EXERCISES -
(1) Return the portion of the training runtime overview that runs from "- Execute commands" up to and including "report actual state.", copied word for word.
(2) Do these statements agree with the training runtime overview? Answer yes or no for each, and quote the words of the overview that decide it.
(a) The orchestration logic lives inside gRPC.
(b) Only committed checkpoints are considered recoverable.
(c) Workers are independent clients.
(3) According to the training runtime overview, what role does the worker state snapshot play for the coordinator?

[BEGIN SUPPLIED TEXT]

A distributed training runtime focused on explicit orchestration, coordinated checkpointing, and crash-safe recovery.
This project explores how modern distributed training systems are built at the control-plane level: how workers are coordinated, how checkpoints are made consistent, and how jobs recover from partial failure. The emphasis is on distributed systems correctness, not ML model novelty or peak performance.
The system is a job-oriented distributed runtime composed of a centralized controller and shared-nothing worker replicas.
- A coordinator acts as the job controller and owns all global decisions.
- Worker agents execute training, report observed state, and perform checkpoint I/O.
- Durable storage is used for checkpoint data and metadata.
- gRPC is used only as a transport layer; all orchestration logic lives above it.
The architecture is intentionally minimal and explicit, mirroring patterns used in systems like Spark, Ray, and Kubernetes controllers.
- Centralized coordinator.
- Maintains desired job state (membership, lifecycle, checkpoints).
- Continuously reconciles desired state against observed worker state.
- Commits checkpoints and drives recovery.
- Worker agents run on each node/process.
- Execute commands from the coordinator.
- Supervise the training process.
- Maintain a small local state machine and journal to ensure idempotent execution.
- External durable storage (local FS, MinIO, or S3-like).
- Stores checkpoint blobs and commit markers.
- Treated as a service, not shared disk.
Workers are not independent clients. They are replicas participating in a single training job. The primary abstraction is the job, not individual RPCs.
- The coordinator tracks desired state.
- Workers report actual state.
- The coordinator issues commands until the system converges.
All decisions are based on observed facts, never assumptions.
Checkpoints are treated as transactions:
- Coordinator issues a checkpoint command.
- Workers write checkpoint blobs.
- Workers acknowledge completion.
- Coordinator commits the checkpoint in durable metadata.
Only committed checkpoints are considered recoverable.
- Workers and coordinator may crash and restart at any time.
- Operations are idempotent.
- Recovery is driven entirely by durable state and reported facts.
distributed-trainer/
├── proto/
│ └── agent.proto # gRPC + worker state schema
├── crates/
│ ├── common/ # shared types and utilities
│ ├── coordinator/ # orchestration + reconciliation logic
│ ├── worker-agent/ # command execution + local state
│ └── storage/ # object store abstraction
├── python-trainer/ # optional: real training implementation
├── scripts/ # dev/testing helpers
├── Cargo.toml # workspace definition
└── README.md
coordinator: desired state, reconciliation loop, metadata logworker-agent: actual state, command execution, checkpoint I/Ostorage: durable blob interface (no job logic)common: pure utilities (no networking or I/O)
Workers periodically send a structured state snapshot containing:
- identity and role
- current phase (training, checkpointing, restoring, etc.)
- last completed training position
- status of the most recent command
- checkpoint facts that are durably true
This snapshot is the sole input to the coordinator’s reconciliation logic.
Early development / architecture phase.
Initial milestones:
- Coordinator consumes worker state snapshots
- Deterministic reconciliation loop
- Safe no-op command execution
- Coordinated checkpoint protocol
- Crash/restart correctness

[END SUPPLIED TEXT]
[BEGIN MATERIAL SHOWN]

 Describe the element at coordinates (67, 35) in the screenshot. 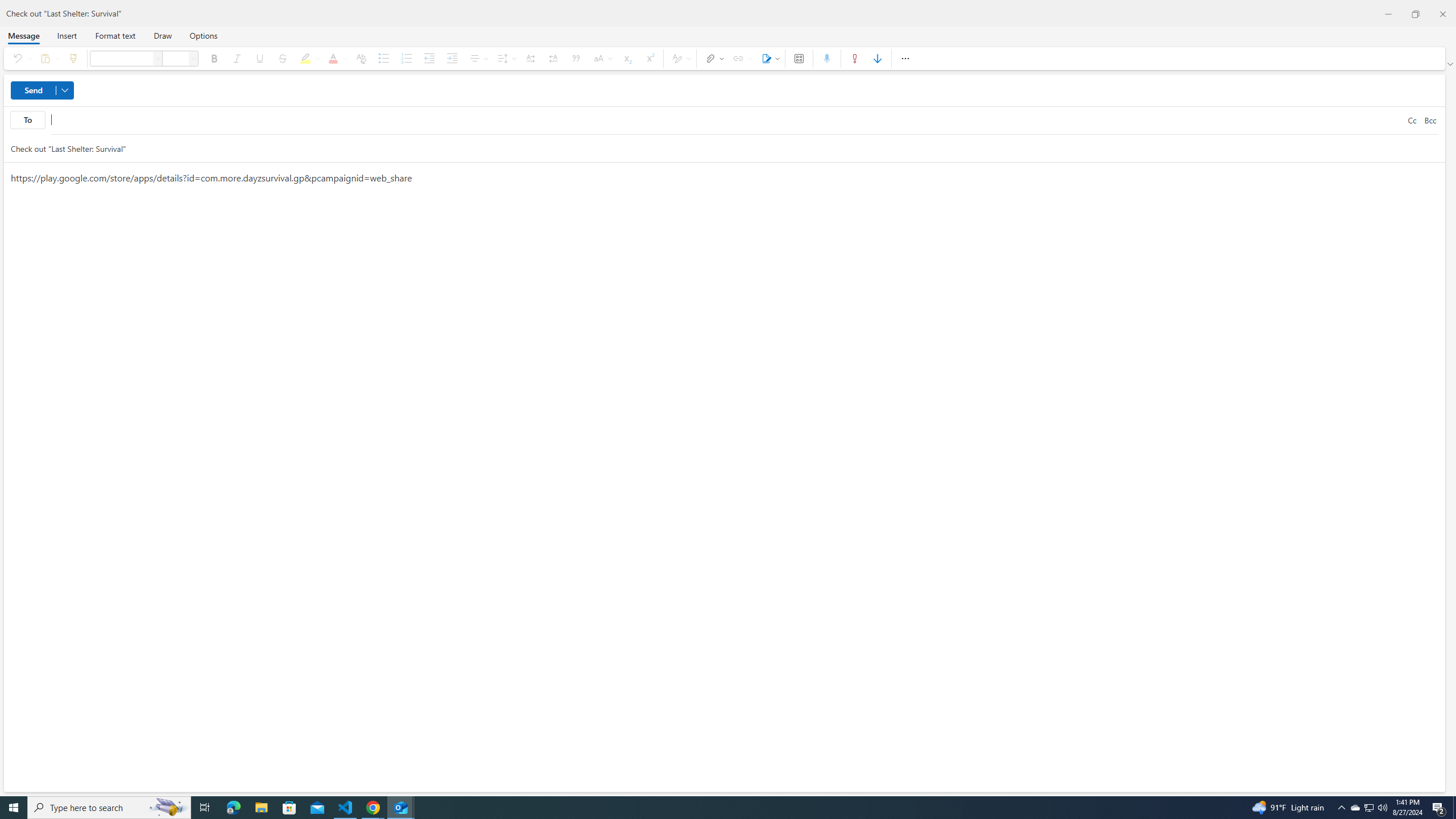

I see `'Insert'` at that location.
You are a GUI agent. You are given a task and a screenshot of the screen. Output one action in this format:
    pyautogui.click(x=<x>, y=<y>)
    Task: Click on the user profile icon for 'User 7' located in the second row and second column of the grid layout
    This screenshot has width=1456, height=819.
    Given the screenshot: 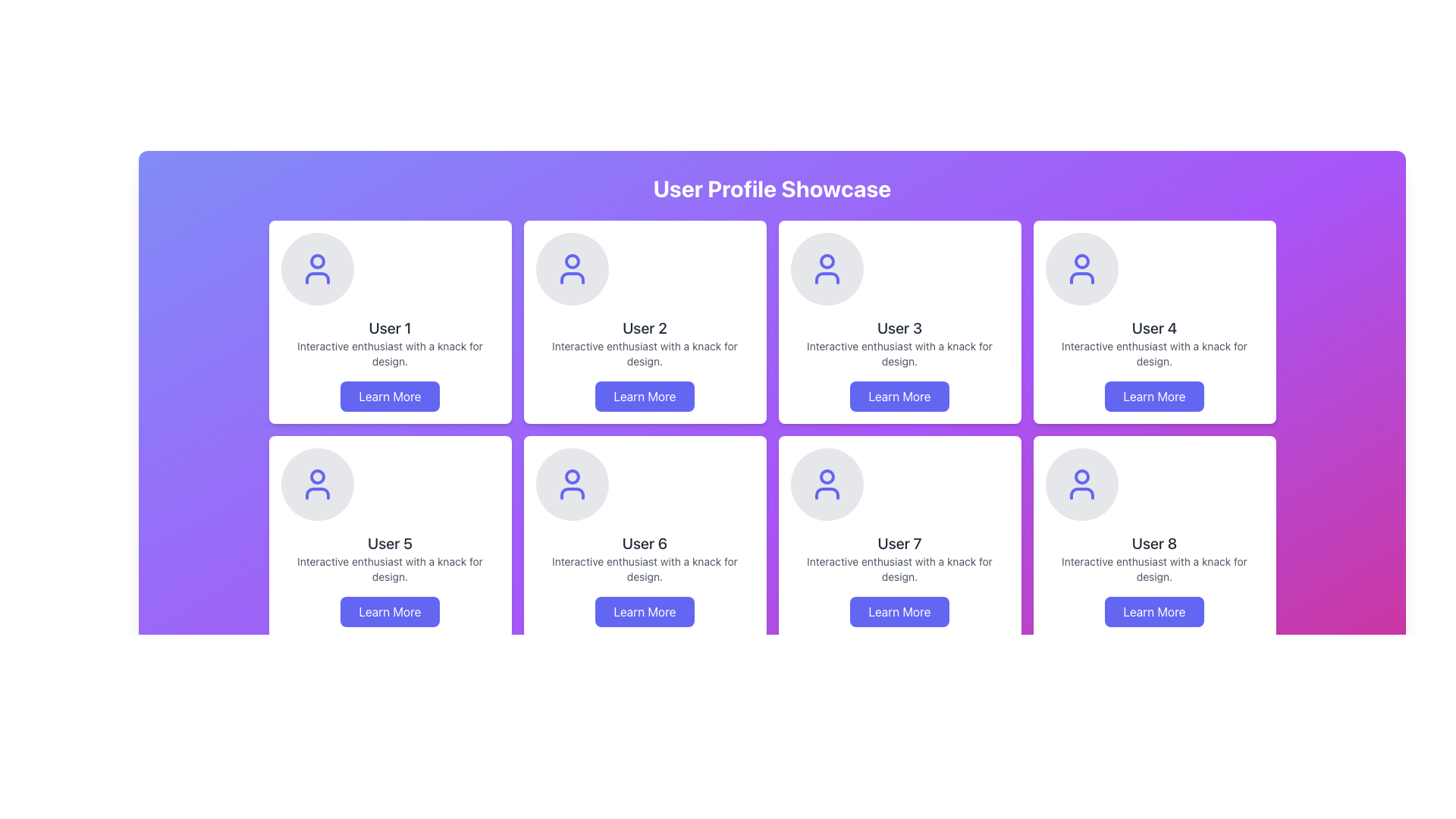 What is the action you would take?
    pyautogui.click(x=826, y=485)
    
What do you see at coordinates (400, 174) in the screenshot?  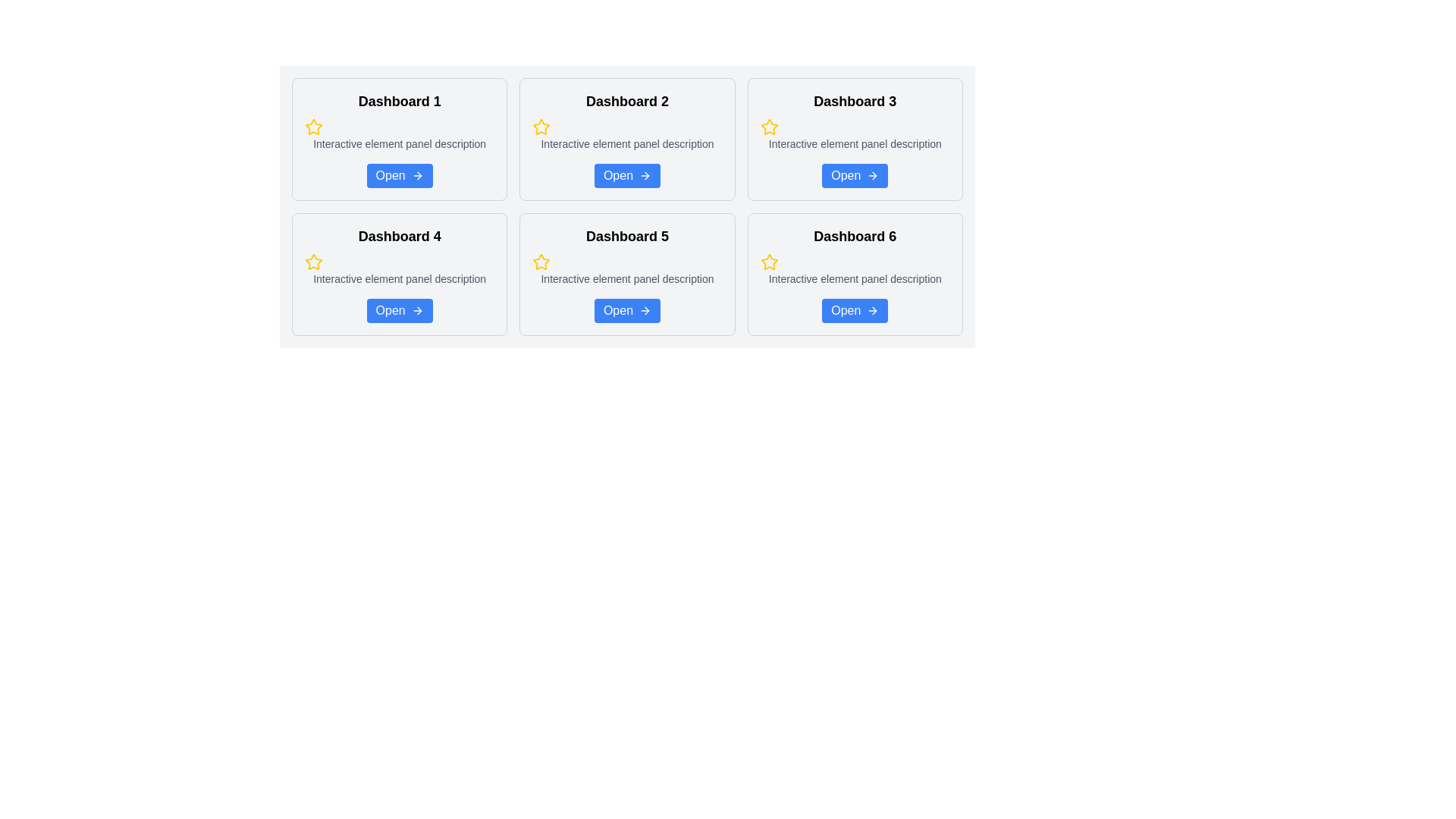 I see `the 'Open' button with a rounded, blue background located on the first card of the grid layout in 'Dashboard 1'` at bounding box center [400, 174].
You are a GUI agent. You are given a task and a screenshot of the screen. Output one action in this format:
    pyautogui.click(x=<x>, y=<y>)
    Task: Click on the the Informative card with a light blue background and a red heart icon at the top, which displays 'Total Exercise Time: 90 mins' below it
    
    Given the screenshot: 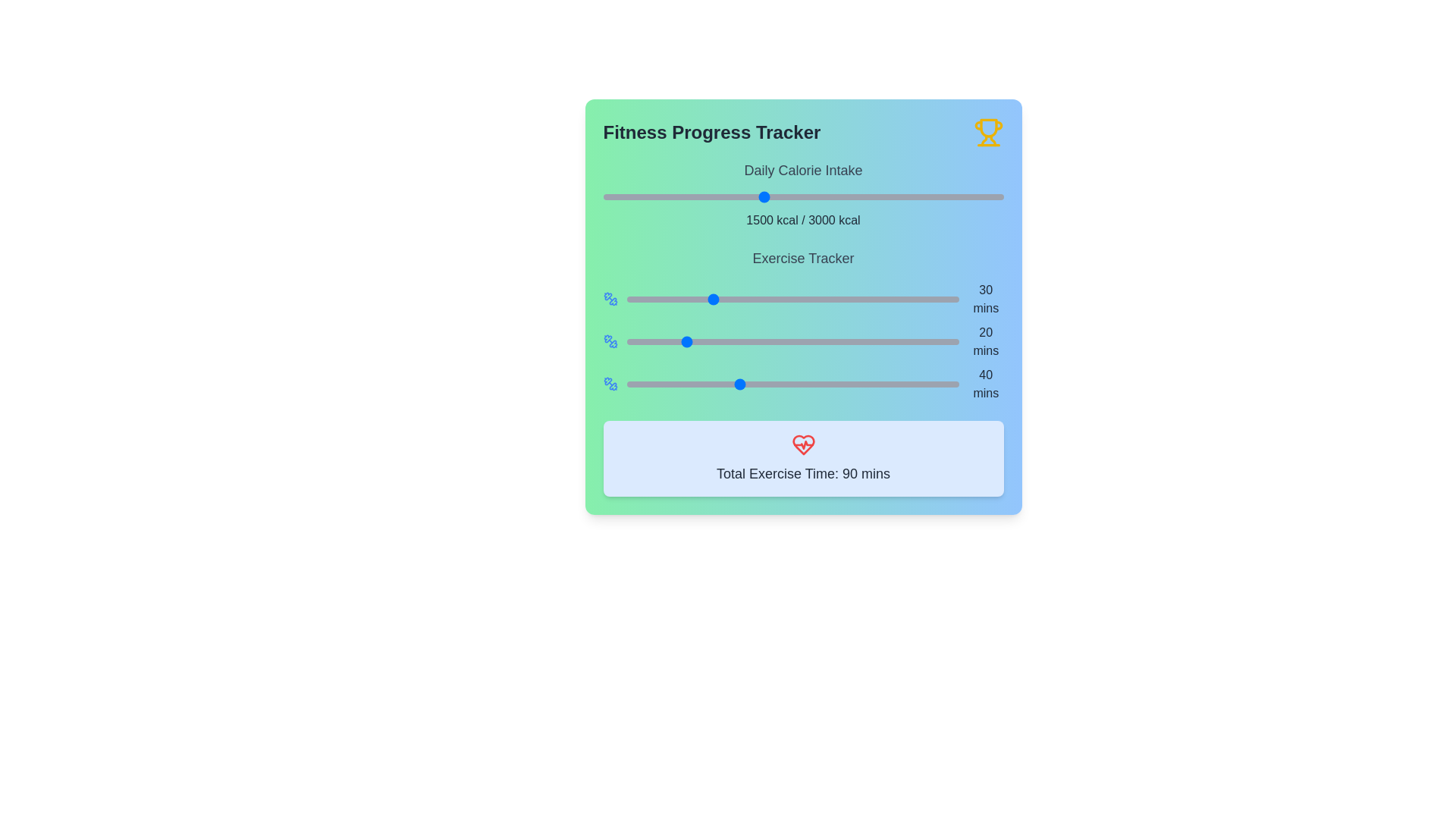 What is the action you would take?
    pyautogui.click(x=802, y=458)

[END MATERIAL SHOWN]

RESULTS FOR EACH TASK -
(1)
- Execute commands from the coordinator.
- Supervise the training process.
- Maintain a small local state machine and journal to ensure idempotent execution.
- External durable storage (local FS, MinIO, or S3-like).
- Stores checkpoint blobs and commit markers.
- Treated as a service, not shared disk.
Workers are not independent clients. They are replicas participating in a single training job. The primary abstraction is the job, not individual RPCs.
- The coordinator tracks desired state.
- Workers report actual state.

(2)
(a) No: "gRPC is used only as a transport layer; all orchestration logic lives above it."
(b) Yes: "Only committed checkpoints are considered recoverable."
(c) No: "Workers are not independent clients."

(3) It is the sole input to the coordinator's reconciliation logic.